Porch Pirates vs. Delivery Drivers, Building a Zero-Shot Video Classifier That Actually Works
How we went from 0% accuracy to 100% by throwing away action recognition and detecting state change instead.
The Problem
You have a Ring-style porch camera. It records 24/7. You want to know two things:
- Delivery: Someone placed a package on my porch.
- Theft: Someone took a package from my porch.
Sounds simple. It isn’t. The visual difference between “placing a package down” and “picking a package up” in any given video frame is essentially zero. A person bent over a box on a porch looks the same whether they’re dropping it off or stealing it. Every model we tried got this wrong — until we stopped trying to recognize actions and started detecting state change.
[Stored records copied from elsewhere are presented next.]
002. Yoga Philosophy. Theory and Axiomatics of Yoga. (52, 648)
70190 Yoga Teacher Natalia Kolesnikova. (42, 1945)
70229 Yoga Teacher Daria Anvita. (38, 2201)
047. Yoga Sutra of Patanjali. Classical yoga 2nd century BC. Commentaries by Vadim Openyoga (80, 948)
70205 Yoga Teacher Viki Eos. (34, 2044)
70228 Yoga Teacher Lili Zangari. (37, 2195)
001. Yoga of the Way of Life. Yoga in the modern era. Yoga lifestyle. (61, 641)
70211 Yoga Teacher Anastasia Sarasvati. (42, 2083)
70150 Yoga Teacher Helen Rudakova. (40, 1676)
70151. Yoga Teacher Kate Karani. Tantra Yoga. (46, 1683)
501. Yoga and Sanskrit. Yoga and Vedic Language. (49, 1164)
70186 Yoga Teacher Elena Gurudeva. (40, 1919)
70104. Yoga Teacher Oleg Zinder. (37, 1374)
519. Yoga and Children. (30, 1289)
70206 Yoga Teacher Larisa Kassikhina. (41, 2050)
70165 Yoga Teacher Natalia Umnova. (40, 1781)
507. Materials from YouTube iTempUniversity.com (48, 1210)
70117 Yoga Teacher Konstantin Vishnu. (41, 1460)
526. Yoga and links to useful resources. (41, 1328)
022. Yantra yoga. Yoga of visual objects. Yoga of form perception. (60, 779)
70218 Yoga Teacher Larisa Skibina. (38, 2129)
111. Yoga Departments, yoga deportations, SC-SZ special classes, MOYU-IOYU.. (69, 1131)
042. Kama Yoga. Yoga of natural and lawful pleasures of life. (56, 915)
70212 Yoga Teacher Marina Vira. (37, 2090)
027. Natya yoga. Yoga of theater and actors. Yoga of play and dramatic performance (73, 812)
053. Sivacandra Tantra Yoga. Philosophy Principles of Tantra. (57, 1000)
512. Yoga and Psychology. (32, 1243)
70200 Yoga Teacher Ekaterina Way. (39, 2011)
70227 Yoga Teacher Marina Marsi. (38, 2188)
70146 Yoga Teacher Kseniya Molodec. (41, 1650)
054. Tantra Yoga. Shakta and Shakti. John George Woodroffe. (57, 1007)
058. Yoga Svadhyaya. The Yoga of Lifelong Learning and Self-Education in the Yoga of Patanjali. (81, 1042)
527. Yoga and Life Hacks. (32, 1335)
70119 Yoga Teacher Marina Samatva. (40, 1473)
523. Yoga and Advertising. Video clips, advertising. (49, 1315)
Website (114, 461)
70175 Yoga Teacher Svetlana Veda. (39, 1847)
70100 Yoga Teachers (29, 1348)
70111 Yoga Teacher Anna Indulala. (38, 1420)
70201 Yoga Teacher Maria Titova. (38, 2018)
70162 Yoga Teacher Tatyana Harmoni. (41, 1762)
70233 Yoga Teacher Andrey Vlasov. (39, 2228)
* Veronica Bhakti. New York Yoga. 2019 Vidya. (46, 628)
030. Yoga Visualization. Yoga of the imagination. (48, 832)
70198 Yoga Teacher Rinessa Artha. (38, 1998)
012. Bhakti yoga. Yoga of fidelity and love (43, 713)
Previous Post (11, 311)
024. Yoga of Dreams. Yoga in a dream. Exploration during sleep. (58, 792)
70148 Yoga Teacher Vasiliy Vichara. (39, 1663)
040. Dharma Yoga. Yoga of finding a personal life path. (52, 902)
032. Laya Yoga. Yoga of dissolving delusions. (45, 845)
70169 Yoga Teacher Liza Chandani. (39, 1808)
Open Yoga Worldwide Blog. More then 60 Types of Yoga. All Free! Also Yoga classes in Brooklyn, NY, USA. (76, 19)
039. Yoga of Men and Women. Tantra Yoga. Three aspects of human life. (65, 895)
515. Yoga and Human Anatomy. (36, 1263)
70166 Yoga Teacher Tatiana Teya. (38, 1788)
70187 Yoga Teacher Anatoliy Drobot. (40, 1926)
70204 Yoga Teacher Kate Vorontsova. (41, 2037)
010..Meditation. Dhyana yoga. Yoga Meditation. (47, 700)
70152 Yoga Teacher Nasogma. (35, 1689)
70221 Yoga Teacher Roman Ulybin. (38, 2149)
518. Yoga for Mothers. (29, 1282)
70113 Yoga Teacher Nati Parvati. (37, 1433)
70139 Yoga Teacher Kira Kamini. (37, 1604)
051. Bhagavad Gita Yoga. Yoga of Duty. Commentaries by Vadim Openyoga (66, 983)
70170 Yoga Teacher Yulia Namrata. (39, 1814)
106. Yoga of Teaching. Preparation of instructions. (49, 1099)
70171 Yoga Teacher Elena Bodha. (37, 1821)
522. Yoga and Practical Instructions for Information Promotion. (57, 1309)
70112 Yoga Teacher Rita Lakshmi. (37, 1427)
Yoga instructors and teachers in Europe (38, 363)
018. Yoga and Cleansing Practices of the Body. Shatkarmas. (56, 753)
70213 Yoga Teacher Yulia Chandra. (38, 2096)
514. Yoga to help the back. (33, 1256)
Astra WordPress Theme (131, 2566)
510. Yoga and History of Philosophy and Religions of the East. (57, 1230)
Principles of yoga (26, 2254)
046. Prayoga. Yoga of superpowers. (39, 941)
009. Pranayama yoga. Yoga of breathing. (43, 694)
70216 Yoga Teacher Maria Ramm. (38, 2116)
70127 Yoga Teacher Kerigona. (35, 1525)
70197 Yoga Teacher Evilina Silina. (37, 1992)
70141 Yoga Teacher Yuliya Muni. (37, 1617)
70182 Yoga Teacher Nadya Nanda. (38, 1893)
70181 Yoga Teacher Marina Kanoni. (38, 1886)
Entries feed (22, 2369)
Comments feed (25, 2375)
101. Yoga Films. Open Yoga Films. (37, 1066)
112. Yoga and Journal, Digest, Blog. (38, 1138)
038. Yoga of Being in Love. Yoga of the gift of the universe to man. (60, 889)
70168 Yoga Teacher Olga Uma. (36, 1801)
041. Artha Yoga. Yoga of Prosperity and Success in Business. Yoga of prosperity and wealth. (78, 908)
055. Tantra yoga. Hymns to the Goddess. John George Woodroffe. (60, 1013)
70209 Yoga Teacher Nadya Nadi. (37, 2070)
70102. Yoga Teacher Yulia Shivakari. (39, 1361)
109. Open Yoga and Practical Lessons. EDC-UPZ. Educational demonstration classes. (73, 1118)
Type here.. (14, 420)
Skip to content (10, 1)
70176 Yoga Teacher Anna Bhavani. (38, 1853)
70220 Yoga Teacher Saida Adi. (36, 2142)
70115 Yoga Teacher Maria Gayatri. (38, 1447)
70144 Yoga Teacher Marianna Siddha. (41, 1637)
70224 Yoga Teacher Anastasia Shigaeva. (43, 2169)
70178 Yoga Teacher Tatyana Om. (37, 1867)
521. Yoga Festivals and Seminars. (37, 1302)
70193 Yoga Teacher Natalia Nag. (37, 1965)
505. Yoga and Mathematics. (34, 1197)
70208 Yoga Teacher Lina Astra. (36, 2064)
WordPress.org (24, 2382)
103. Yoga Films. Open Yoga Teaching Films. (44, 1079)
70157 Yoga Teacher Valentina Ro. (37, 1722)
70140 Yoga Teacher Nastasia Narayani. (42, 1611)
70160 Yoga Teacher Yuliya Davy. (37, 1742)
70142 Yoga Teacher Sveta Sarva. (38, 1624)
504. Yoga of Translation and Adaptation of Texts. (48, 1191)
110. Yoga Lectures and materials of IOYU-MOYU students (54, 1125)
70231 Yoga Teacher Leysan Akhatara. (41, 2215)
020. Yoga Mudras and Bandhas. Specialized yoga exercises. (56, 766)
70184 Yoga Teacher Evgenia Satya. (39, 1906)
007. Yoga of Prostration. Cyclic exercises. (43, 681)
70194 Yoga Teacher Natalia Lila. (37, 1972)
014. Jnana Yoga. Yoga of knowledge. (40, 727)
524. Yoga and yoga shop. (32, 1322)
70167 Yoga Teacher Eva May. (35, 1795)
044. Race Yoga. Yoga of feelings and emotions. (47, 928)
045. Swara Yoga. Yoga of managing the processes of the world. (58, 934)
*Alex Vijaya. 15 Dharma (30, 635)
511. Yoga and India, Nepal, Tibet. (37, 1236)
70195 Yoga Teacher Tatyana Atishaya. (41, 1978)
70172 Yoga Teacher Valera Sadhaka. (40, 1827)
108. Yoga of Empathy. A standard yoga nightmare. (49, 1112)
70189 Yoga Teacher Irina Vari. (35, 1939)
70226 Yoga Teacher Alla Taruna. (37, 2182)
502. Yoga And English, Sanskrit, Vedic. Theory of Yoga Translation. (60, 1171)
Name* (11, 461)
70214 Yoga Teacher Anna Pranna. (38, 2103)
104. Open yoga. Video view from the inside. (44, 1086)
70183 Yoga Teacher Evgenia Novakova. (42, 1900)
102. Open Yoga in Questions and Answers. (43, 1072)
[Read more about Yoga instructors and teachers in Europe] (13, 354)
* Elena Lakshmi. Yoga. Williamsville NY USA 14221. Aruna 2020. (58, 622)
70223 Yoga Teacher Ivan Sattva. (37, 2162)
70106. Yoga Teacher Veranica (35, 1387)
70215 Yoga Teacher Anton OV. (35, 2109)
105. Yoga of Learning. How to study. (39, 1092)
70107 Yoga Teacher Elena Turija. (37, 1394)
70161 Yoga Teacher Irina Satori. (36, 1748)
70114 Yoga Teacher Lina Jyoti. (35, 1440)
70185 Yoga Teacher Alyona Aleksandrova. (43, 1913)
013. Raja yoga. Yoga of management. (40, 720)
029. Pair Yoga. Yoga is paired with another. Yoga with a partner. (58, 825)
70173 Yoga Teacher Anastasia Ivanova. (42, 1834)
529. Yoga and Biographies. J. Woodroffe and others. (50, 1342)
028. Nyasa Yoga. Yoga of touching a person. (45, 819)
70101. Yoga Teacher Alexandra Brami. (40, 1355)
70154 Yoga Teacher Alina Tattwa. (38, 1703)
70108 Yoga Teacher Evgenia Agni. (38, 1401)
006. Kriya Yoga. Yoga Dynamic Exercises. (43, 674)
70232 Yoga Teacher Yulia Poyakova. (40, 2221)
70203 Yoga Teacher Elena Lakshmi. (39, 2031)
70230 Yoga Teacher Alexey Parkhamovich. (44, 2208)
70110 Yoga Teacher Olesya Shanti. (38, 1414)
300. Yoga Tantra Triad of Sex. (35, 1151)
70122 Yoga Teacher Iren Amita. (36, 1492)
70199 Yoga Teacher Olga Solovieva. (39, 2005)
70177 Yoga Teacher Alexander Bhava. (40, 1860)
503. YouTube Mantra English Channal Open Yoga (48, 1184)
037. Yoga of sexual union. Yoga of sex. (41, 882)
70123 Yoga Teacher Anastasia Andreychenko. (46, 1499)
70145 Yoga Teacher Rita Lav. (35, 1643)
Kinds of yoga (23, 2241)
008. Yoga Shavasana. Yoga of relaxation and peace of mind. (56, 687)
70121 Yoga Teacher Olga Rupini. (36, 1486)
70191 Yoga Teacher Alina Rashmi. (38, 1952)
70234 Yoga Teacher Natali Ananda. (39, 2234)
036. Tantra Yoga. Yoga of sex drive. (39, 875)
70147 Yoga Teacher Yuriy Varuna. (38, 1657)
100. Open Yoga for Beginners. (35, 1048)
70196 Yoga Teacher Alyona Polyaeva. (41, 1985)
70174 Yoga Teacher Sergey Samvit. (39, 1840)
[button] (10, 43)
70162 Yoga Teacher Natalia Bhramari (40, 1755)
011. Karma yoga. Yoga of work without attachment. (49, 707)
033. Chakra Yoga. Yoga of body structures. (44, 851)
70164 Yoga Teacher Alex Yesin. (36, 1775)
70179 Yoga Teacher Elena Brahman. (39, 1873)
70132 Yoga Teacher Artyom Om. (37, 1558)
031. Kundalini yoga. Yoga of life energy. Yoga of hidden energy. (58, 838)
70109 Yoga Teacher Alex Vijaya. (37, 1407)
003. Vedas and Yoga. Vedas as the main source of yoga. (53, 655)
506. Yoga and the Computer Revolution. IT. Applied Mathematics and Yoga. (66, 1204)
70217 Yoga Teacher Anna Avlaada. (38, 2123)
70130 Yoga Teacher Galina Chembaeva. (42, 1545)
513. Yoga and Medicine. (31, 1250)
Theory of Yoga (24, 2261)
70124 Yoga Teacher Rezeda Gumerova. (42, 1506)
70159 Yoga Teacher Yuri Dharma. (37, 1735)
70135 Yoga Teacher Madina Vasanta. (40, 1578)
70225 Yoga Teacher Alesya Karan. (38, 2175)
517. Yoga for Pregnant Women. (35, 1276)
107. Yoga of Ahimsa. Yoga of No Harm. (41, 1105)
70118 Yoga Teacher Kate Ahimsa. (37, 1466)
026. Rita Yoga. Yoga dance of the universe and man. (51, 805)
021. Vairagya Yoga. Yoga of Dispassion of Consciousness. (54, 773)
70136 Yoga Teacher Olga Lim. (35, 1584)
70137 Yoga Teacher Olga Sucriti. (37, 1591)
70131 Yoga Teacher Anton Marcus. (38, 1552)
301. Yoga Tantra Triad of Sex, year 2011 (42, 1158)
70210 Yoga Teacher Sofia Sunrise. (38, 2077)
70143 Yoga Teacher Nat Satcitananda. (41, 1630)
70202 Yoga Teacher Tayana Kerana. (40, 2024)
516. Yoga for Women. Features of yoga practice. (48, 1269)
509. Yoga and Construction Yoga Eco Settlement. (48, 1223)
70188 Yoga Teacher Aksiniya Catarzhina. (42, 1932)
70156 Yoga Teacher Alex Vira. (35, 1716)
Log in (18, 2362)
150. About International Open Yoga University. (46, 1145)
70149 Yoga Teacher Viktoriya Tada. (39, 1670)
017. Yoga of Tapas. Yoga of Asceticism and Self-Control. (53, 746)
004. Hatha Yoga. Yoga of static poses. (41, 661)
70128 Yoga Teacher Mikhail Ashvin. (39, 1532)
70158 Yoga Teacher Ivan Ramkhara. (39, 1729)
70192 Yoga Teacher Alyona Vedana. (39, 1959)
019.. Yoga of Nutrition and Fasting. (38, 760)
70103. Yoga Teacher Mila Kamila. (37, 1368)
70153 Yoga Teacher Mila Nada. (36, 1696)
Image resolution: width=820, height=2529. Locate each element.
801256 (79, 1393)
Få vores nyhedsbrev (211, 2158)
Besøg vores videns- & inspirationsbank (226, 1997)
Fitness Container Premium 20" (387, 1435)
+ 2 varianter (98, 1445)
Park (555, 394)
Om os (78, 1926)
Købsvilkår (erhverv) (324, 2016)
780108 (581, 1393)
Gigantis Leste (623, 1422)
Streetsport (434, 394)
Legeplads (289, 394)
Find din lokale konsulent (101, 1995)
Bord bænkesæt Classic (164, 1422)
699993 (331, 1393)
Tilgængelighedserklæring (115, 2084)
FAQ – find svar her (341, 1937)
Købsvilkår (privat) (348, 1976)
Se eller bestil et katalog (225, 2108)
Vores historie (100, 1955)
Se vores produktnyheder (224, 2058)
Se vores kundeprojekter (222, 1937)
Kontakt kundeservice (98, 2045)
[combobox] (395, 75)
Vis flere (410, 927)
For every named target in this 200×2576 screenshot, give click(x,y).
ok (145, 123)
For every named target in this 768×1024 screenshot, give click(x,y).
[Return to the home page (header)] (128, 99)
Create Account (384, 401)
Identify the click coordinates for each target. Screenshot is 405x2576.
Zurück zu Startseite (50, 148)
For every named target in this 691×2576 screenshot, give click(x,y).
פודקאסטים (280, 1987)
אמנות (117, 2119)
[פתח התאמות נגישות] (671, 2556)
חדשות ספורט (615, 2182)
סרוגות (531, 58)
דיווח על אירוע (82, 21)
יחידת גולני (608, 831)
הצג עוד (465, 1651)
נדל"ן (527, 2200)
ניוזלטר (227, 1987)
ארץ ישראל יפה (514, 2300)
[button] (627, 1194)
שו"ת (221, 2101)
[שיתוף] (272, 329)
This post walks through the full journey: what we tried, why it failed, the insight that fixed it, and where the approach breaks down.
Table of Contents
- From Stream to Clip: The Upstream Problem
- Attempt 1: V-JEPA2 — Supervised Action Classes
- Attempt 2: X-CLIP — Zero-Shot Video-Text Matching
- The Insight: State Change, Not Action Recognition
- The Working System: Two-Tier State-Change Detection
- Test Results
- Where This Breaks Down & What Comes Next
1. From Stream to Clip: The Upstream Problem
Before any classifier sees a frame, something has to decide when to look. A porch camera generates ~2.5 million frames per day at 30fps. You can’t run a vision-language model on every one of them.
The production architecture for Project Argus uses a two-stage pipeline:
Stage 1: Motion Detection + Lightweight Object Detection
The camera’s continuous RTSP stream feeds into a circular buffer (last 10 seconds at 30fps = 300 frames). A lightweight edge model runs on every frame:
RTSP Stream
|
v
[Frame Buffer: 300 frames, circular]
|
v
[Stage 1: YOLO-NAS / MobileNet-SSD] <-- runs on every frame, ~5ms/frame
|
+-- No person detected --> discard, keep buffering
|
+-- Person detected on porch -->
|
v
[Wait for person to exit frame or N seconds timeout]
|
v
[Extract the buffered clip]
|
v
[Stage 2: Video Classifier] <-- runs on ~10sec clips, ~7s/clip
Why buffer before the trigger? Because by the time you detect a person, they may already be mid-action. The circular buffer ensures you have the 5-10 seconds of footage leading up to the detection, which often contains the critical “before” state (empty porch vs. package already there).
What makes a good clip? The classifier needs to see a state transition. The ideal clip:
- Starts with the “before” state (empty porch or package on porch)
- Shows a person interacting with the scene
- Ends with the “after” state (package on porch or empty porch)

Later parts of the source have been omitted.